TRECHO DA FONTE:
---+---
Governadores debatem medidas para encerrar guerra fiscal

Brasília – Para estimular o aumento da produção do País e colocar fim à guerra fiscal, o ministro da Fazenda, Guido Mantega, está reunindo os 27 governadores para discutir e elaborar alterações na estrutura tributária brasileira. Nesta quarta-feira (18), o ministro recebeu o governador Tarso Genro e os outros seis governadores dos estados do Sul e do Sudeste. Durante o encontro, foram apresentadas algumas medidas que podem acabar com as disputas entre os Estados.

O Ministério da Fazenda, por meio de uma resolução a ser votada no Senado Federal, quer reduzir a alíquota do ICMS para transações interestaduais, com o imposto passando a ser cobrado no destino. Atualmente existem dois índices, 7 e 12%. A proposta da União é chegar, de forma gradual, a uma alíquota única, que deve variar entre 2 e 6%.

Como muitos estados teriam perdas com esta medida, o Governo Federal criaria um fundo de recomposição de perdas. Também seria criado um segundo fundo para fomentar o crescimento de regiões deprimidas, com a União concedendo isenções nos tributos federais para estimular o desenvolvimento econômico.

"Eu entendo que a guerra fiscal foi determinante para que alguns estados conseguissem atrair empresas. Mas, agora, é o momento de nós avançarmos na modernização da estrutura tributária, que atualmente é pesada e não estimula o crescimento da produção", justificou Mantega na abertura da reunião.

Os sete governadores apoiaram as medidas, mas fizeram a ressalva de que o fundo de compensação deveria ser automático, para evitar o que acontece com a Lei Kandir, que não repõe de forma integral as perdas que os estados têm com as exportações. "Uma reforma tributária séria começa pelo combate à guerra fiscal. Por isso, estamos de acordo em abrir está discussão", ressaltou o governador do RS, Tarso Genro.
---+---
EXERCÍCIOS PROPOSTOS:
1. Traduza para o inglês esta frase da matéria sobre a guerra fiscal: "A proposta da União é chegar, de forma gradual, a uma alíquota única, que deve variar entre 2 e 6%."
2. Liste todos os valores percentuais mencionados na matéria sobre a guerra fiscal.
3. Dê prosseguimento à matéria sobre a guerra fiscal a partir do ponto em que ela termina.
Os itens reunidos aqui provêm de outra fonte.

REGISTROS EXTRAÍDOS:
---+---
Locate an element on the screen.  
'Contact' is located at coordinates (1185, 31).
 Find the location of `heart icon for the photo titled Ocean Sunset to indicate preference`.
---+---
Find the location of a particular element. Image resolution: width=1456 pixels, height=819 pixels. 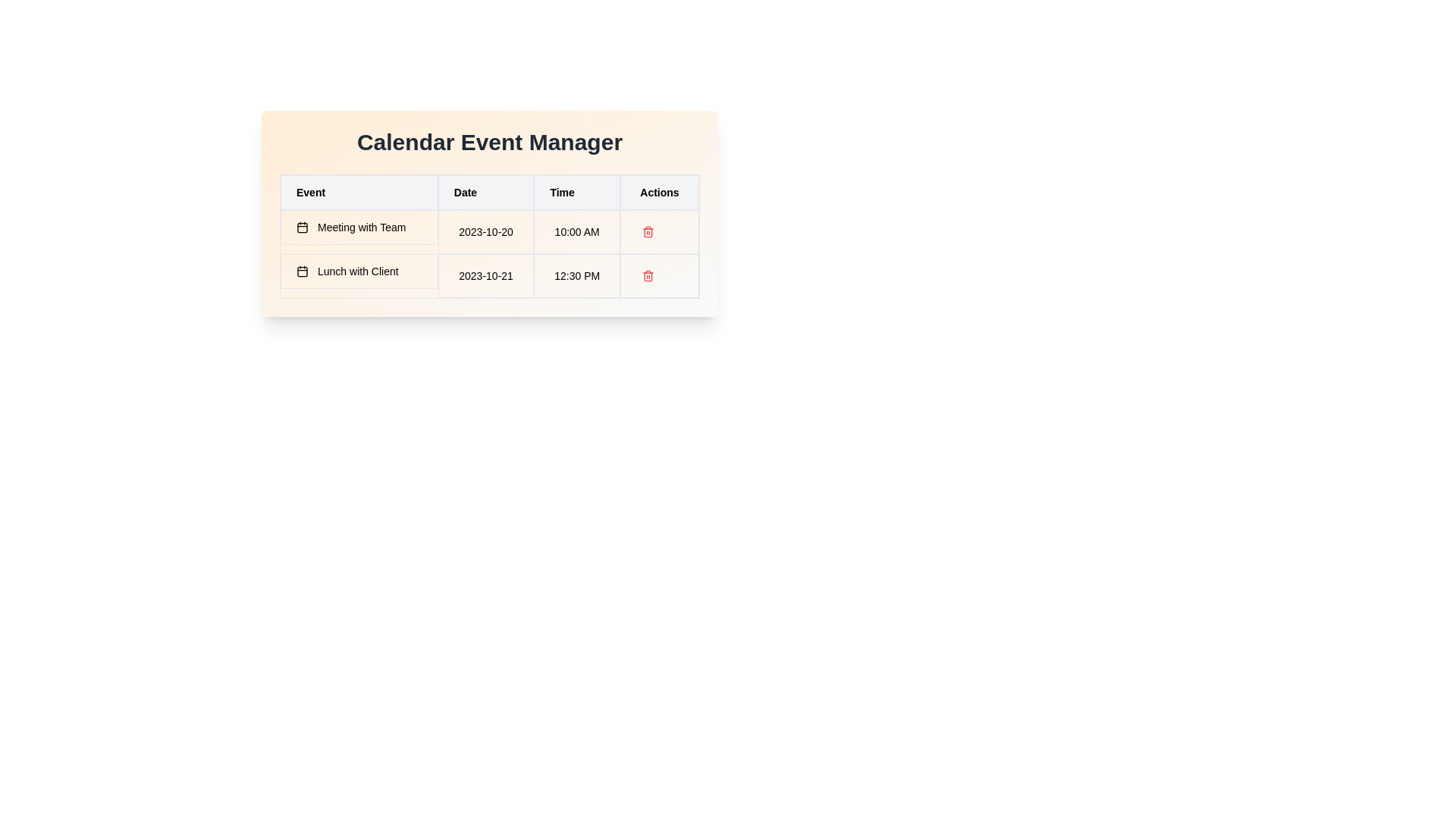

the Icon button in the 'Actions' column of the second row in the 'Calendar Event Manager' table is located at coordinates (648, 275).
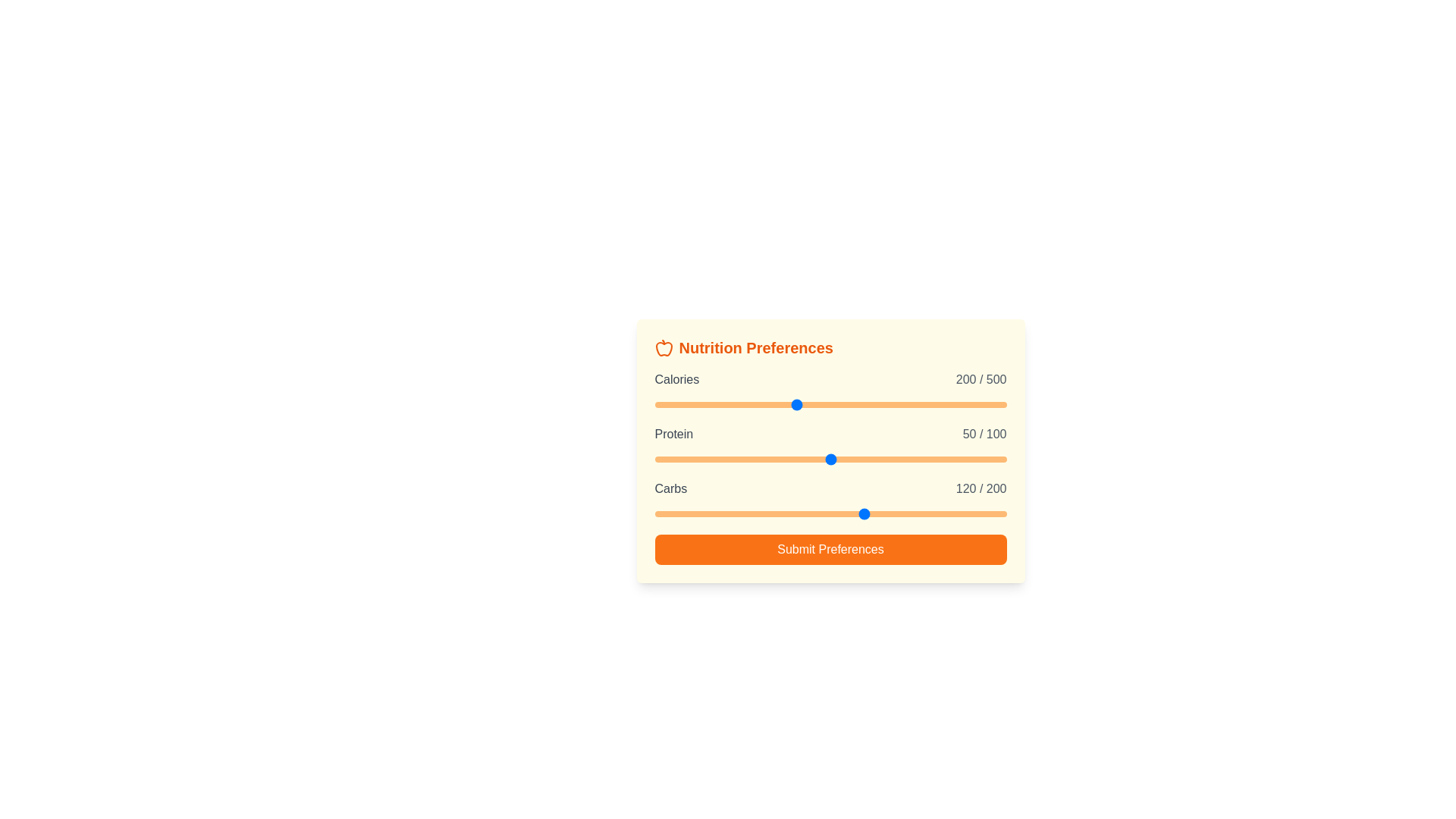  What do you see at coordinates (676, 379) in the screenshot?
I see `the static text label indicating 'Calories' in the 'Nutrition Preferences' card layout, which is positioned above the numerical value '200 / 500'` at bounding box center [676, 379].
---+---
RESPOSTAS NUMERADAS:
1. The Federal Government's proposal is to gradually reach a single rate, which should range between 2 and 6%.

2. 7%, 12%, 2% e 6%

3.
O Chefe do Executivo também propôs que o Governo Federal analise a possibilidade de renegociação das dívidas dos estados para que haja um diminuição dos respasses à União. O ministro admitiu que os indexadores utilizados para cobrança da dívida são antigos e confirmou que este elemento é "bem possível de ser discutido". Segundo Mantega, será necessário um grande pacto entre os estados para encaminhar a renegociação.

Tarso reforçou o pedido: "A renegociação da dívida tem que ser abordada como um instrumento chave deste processo. É possível fazer uma transação processual, sem prejudicar a União na questão da Lei de Responsabilidade Fiscal e aliviando a situação fincanceira dos estados, entre eles o Rio Grande do Sul".

O ministro pretende encaminhar a proposta até julho, depois de discutir com todos os governadores. Os secretários da Fazenda dos estados, entre eles o gaúcho Odir Tonollier, que participou da reunião, vão seguir participando da elaboração das propostas junto com técnicos do ministério. No fim da reunião, Guido Mantega também informou que o tema da desoneração da folha de pagamento já está em fase adiantada de negociação.